Solving $\int_0^\frac{\pi}{2} \frac{\sqrt[3]{\sin x}}{4-\sin^2 x}dx$

Question

$$\int_0^\frac{\pi}{2} \frac{\sqrt[3]{\sin x}}{4-\sin^2 x}dx$$

I tried much of elementary methods to solve above integral but is not advancing. Any methods from elementary to advanced are appreciated.

Answer 1

Hint. One may write $$ \frac{\sqrt[3]{\sin x}}{4-\sin^2 x}=\frac14\sum_{n=0}^\infty\frac1{4^n}\left(\sin x\right)^{2n+\frac13} $$ then one is allowed to perform a termwise integration $$ \int_0^{\Large \frac{\pi}2}\frac{\sqrt[3]{\sin x}}{4-\sin^2 x}\,dx=\sum_{n=0}^\infty\frac1{4^{n+1}}\int_0^{\Large \frac{\pi}2}\left(\sin x\right)^{2n+\frac13}\,dx $$using the classic Euler evaluation $$ \int_0^{\Large \frac{\pi}2}\left(\sin x\right)^s\,dx=\frac{\sqrt{\pi} \,\Gamma \left(\frac{s+1}{2}\right)}{2\, \Gamma \left(\frac{s}{2}+1\right)},\qquad s>0, $$ obtaining

$$ \int_0^{\Large \frac{\pi}2}\frac{\sqrt[3]{\sin x}}{4-\sin^2 x}\,dx=\frac{3 \sqrt{\pi} \,\, _2F_1\left(\frac{2}{3},1;\frac{7}{6};\frac{1}{4}\right)\, \Gamma \left(\frac{2}{3}\right)}{4\, \Gamma \left(\frac{1}{6}\right)}. $$

A path to the simplification $\dfrac{\pi}{2^{2/3} 3^{3/2}}$ would be interesting.

Answer 2

Here is a way to simplify @Olivier Oloa's answer for the integral that is written in terms of the Gauss hypergeometric function.

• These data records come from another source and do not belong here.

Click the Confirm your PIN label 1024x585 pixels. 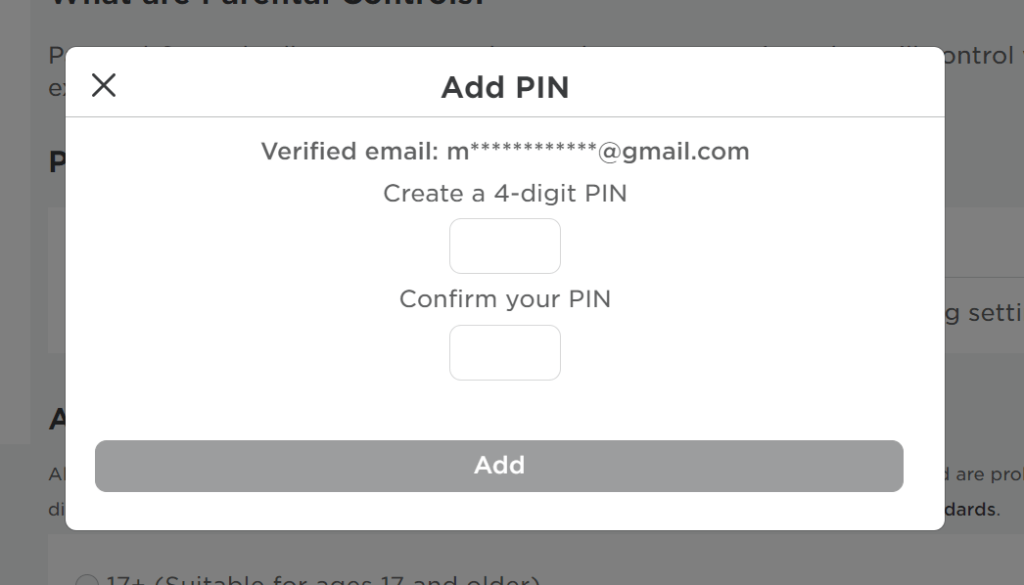pos(505,298)
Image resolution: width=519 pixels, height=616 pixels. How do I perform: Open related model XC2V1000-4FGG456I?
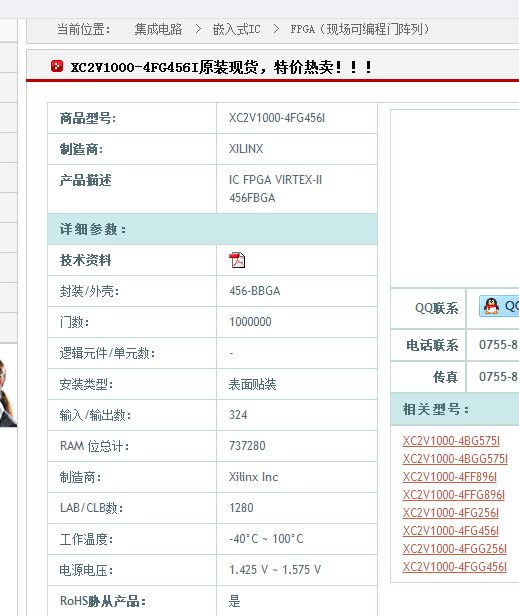(455, 567)
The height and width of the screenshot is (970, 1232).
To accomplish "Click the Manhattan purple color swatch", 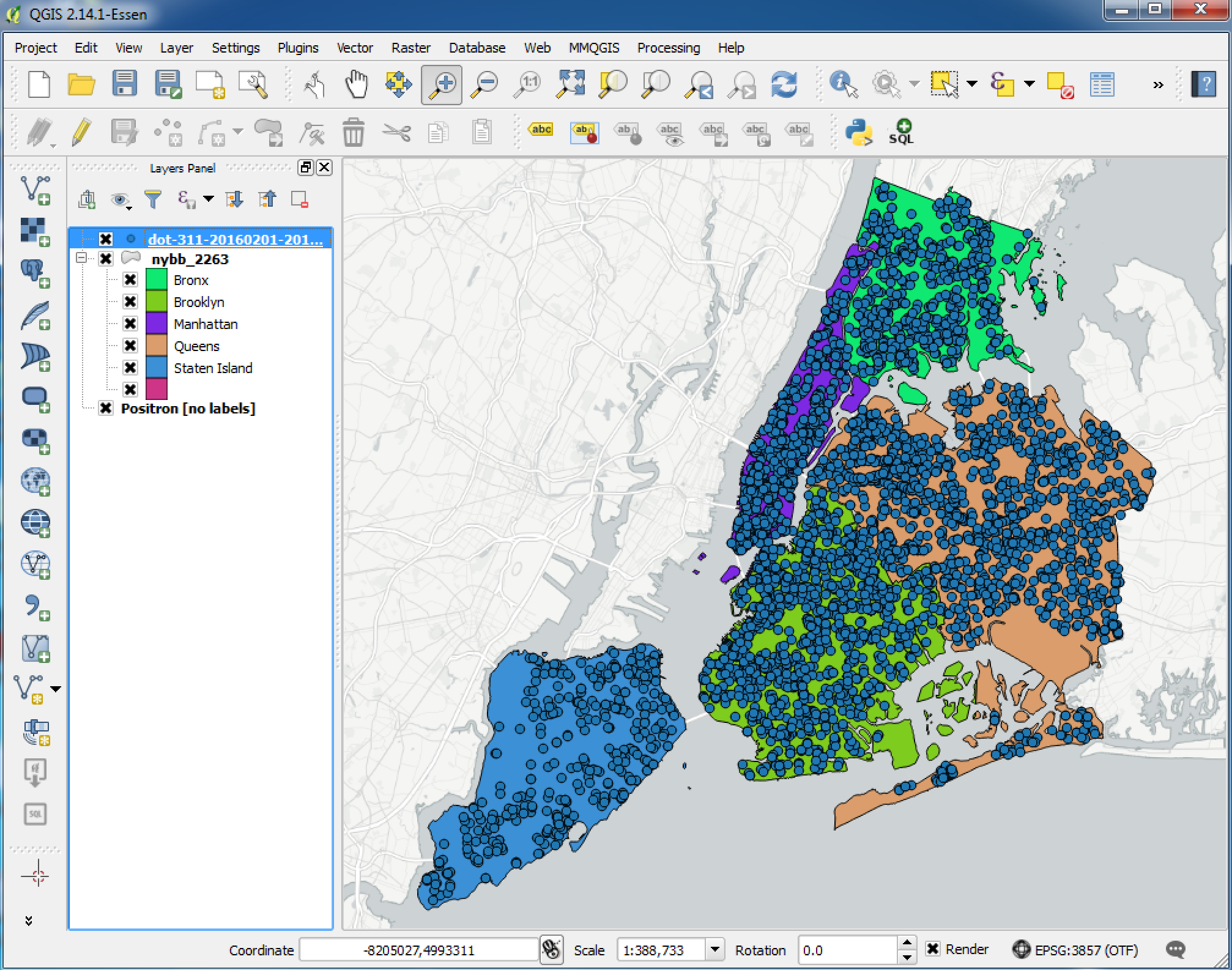I will 155,324.
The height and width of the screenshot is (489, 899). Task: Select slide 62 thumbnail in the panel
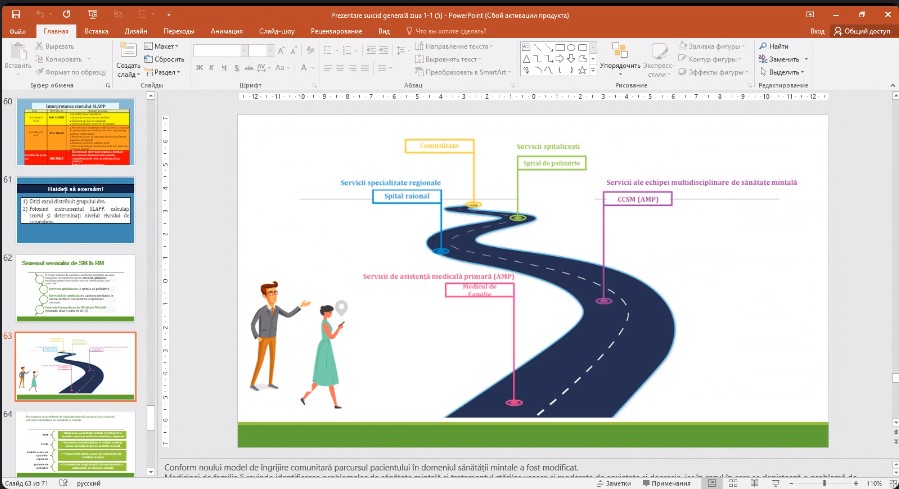[x=78, y=288]
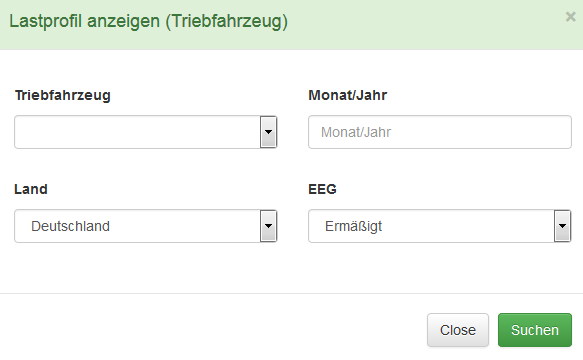Click the Suchen label to search

click(x=535, y=330)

Starting from (4) from a previous answer I gave here, it was shown that $$_2F_1 \left (1, \frac{2}{3}; \frac{7}{6}; \frac{1}{4} \right ) = \frac{2^{4/3}}{\sqrt{\pi}} \Gamma \left (\frac{4}{3} \right ) \Gamma \left (\frac{7}{6} \right ).$$

Thus \begin{align} I &= \frac{3 \sqrt{\pi}}{2^2} \cdot \frac{2^{4/3}}{\sqrt{\pi}} \cdot \frac{\Gamma (\frac{4}{3}) \Gamma (\frac{7}{6}) \Gamma (\frac{2}{3})}{\Gamma (\frac{1}{6})}\\ &= \frac{1}{2^{2/3} 6} \Gamma \left (1 - \frac{1}{3} \right ) \Gamma \left (\frac{1}{3} \right )\\ &= \frac{1}{2^{2/3} 6} \cdot \frac{\pi}{\sin (\frac{\pi}{3})}\\ &= \frac{\pi}{2^{2/3} 3^{3/2}}, \end{align} giving the required simplification.

Actually, the reason for this coincidence is, as I have just discovered, unsurprising. As @Zacky correctly observes in the comments section of the linked question, the integral considered here is, to within a numerical factor, just that considered in the linked question, namely $$\int_0^1 \frac{x^{2/3}}{\sqrt[3]{1 - x} (1 - x + x^2)} \, dx = 2^{5/3} \int_0^{\frac{\pi}{2}} \frac{\sqrt[3]{\sin x}}{4 - \sin^2 x} \, dx.$$